Job Details Job Location: 866 UN Plaza - New York, NY Position Type: Full Time Education Level: 4 Year Degree Salary Range: Undisclosed Job Shift: Day
Description
JOB SCOPE:
As a member of the Care Coordination team and under the supervision of the Program Supervisor, the Care Coordinator for Health Home Plus (HH+) is responsible for providing intensive services to members on court-ordered Assistant Outpatient Treatment (AOT) status. The HH+ Care Coordinator addresses all member needs, provides care plan updates, conducts outreach to members between visits, communicates regularly with collaterals, and complies with all statutory requirements of Kendra’s law. HH+ Care Coordinators advocate for and support members, engage with community agencies and healthcare providers, and ensure access to services that promote wellness, reduce emergency visits and hospitalizations, and keep members safe within the community.
ESSENTIAL FUNCTIONS:
- Coordinate care for a caseload of approximately 12 to 15 AOT mandated members, performing other duties aligned with program goals as assigned by the Director/Assistant Director.
- Provide face-to-face contact at least once per week.
- Communicate with managed care plans regarding their members.
- Collaborate with each member’s AOT worker, including timely submission of weekly reports, monthly status updates, and significant event reports.
- Comply with all statutory reporting requirements under Kendra’s Law.
- Ensure transitions and service engagement comply with the individual’s AOT order.
- Complete CAIRS assessments promptly.
- Maintain effective communication with primary and specialty care physicians, mental health and substance abuse providers, family, collateral resources, and other agency staff.
- Keep documents, records, statistics, and reports organized, timely, and accurate as per policies.
- Conduct initial and periodic needs assessments, considering barriers, assets, member and family preferences, language, literacy, and cultural considerations.
- Assist in developing and implementing care plans, helping members understand and follow them, and tailoring communication to health literacy levels.
- Record client progress based on measurable goals outlined in care plans.
- Help members access healthcare and social systems, including transportation arrangements and appointment scheduling, often accompanying them.
- Identify community resources, manage referrals, and coordinate follow-up and engagement activities.
- Support coordination of access to individual and family supports and resources.
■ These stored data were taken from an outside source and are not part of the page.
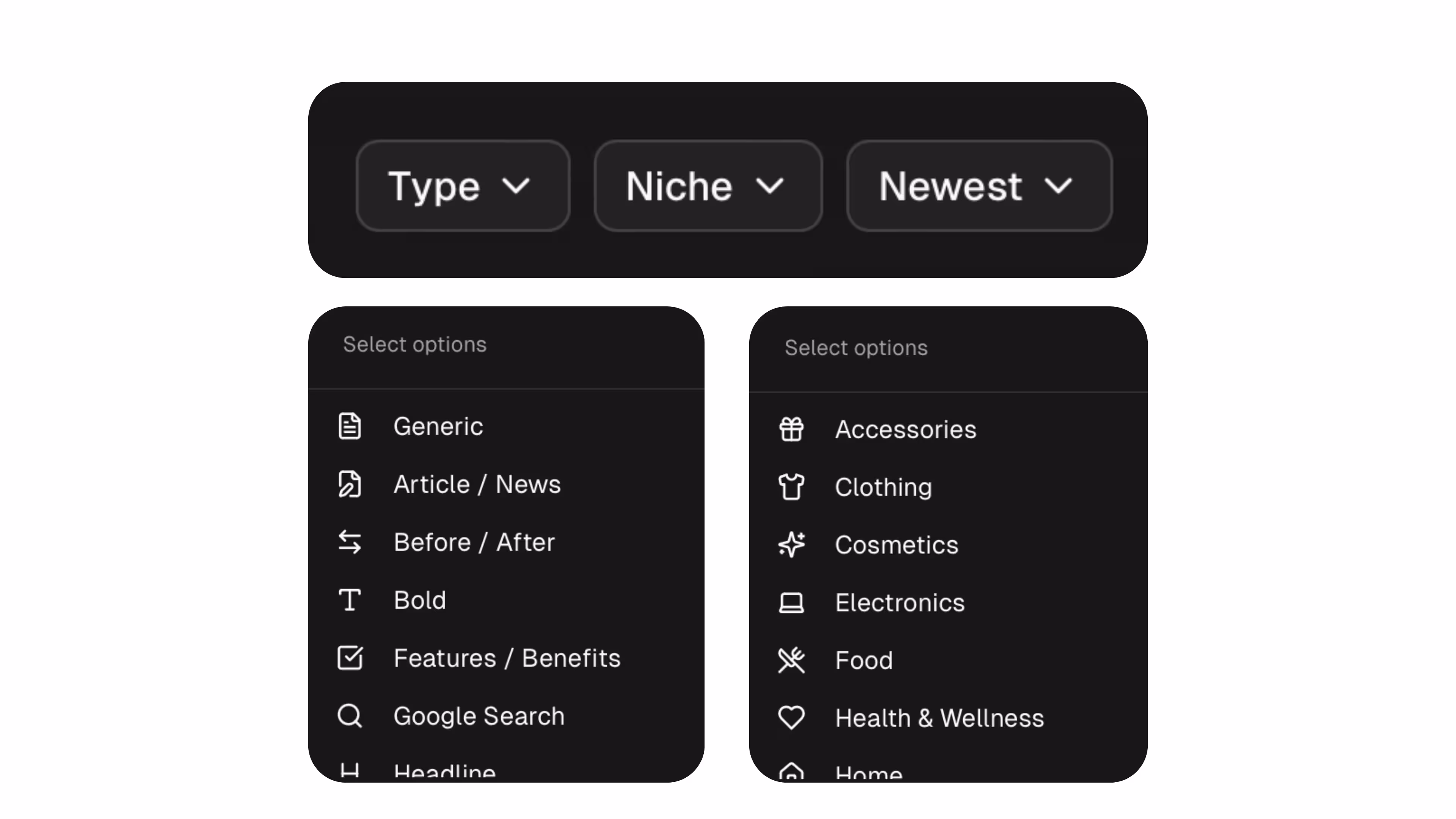Click the Article / News file icon
The image size is (1456, 819).
(349, 485)
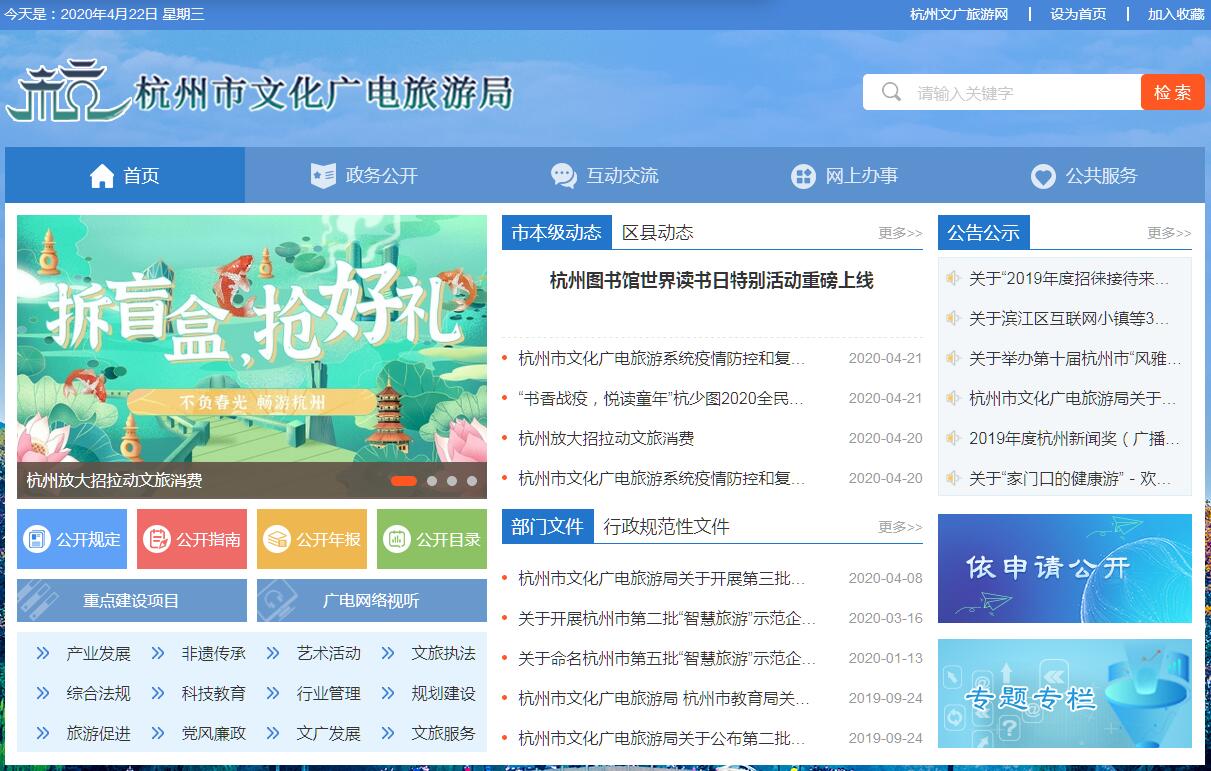Click the 互动交流 chat bubble icon
The width and height of the screenshot is (1211, 771).
pos(564,176)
- Assist members in managing daily routines related to healthcare, leveraging strengths, and addressing barriers.
- Conduct outreach and engagement to support continuity of care, re-engaging members who miss appointments or do not follow up.
- Provide crisis intervention and follow-up.
- Monitor member entitlements, insurance, and benefits to ensure they remain active.
- Advocate for members during crises.
- Collaborate with professionals to evaluate health conditions and assess needs.
- Be responsible for on-call duties 2 to 3 weeks per year.
- Manage wrap-around funds, metro cards, and checks for member purchases, obtaining necessary approvals in line with member goals.